I tested the card’s performance on the OpenVINO-Unity project from one of my tutorials. I noticed performance heavily depends on PCIe bandwidth.
I first tried it in the second slot with my Nvidia GPU in the first slot. On my motherboard, this configuration results in PCIe Gen3x4 for the second slot. Framerates in the Unity Editor topped out at around 120fps (fp16). Still better than CPU performance, but not what I would expect from this card.
I then put the Arc in the first slot with PCIe Gen4x16. In this configuration, the card easily maintained 160fps (fp16). Performance doubled in the CLI demo (fewer bottlenecks) that uses the same model.
For reference, using the DirectML execution provider with ONNX Runtime on my Titan RTX tops out at around 140fps (fp32) with the same model. The Arc card hovers around 120fps (fp32) in the DirectML project.
I did notice an odd quirk that might be related to the Xe Matrix Extensions or XMX (think of Tensor cores for Nvidia). The Arc card with the OpenVINO demo seems sensitive to the input resolution.
I use a default resolution of 398x224 (for a 16:9 aspect ratio), which translates to a 384x224 (divisible by 32) input resolution for the YOLOX model. At this resolution, the model detects the same hand gestures with the Arc card as the CPU. However, the confidence scores are much lower, and the bounding box dimensions are slightly different (but still usable).

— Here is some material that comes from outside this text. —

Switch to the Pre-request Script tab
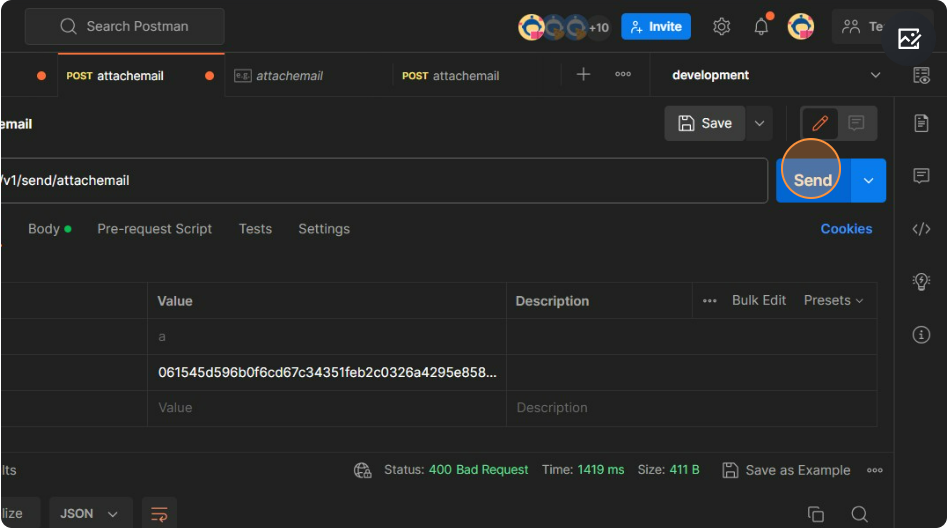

Moving to an input resolution of 448x256 gets closer to the CPU confidence scores and bounding boxes. I then moved to an input resolution of 896 x 512, and the OpenVINO demo crashed with the Arc card (but not for the CPU or iGPU). It did not crash using an even higher resolution of 1120 x 640 (approximately 65fps for those curious).
None of these issues occurred with the Arc card in the DirectML project, which does not use XMX.
Next, I’ll set up a conda environment with pytorch-directml in wsl2 and see if I can train any models. As far as I know, this would currently be the only way to train models with an Arc card until the main libraries add support for Intel GPUs.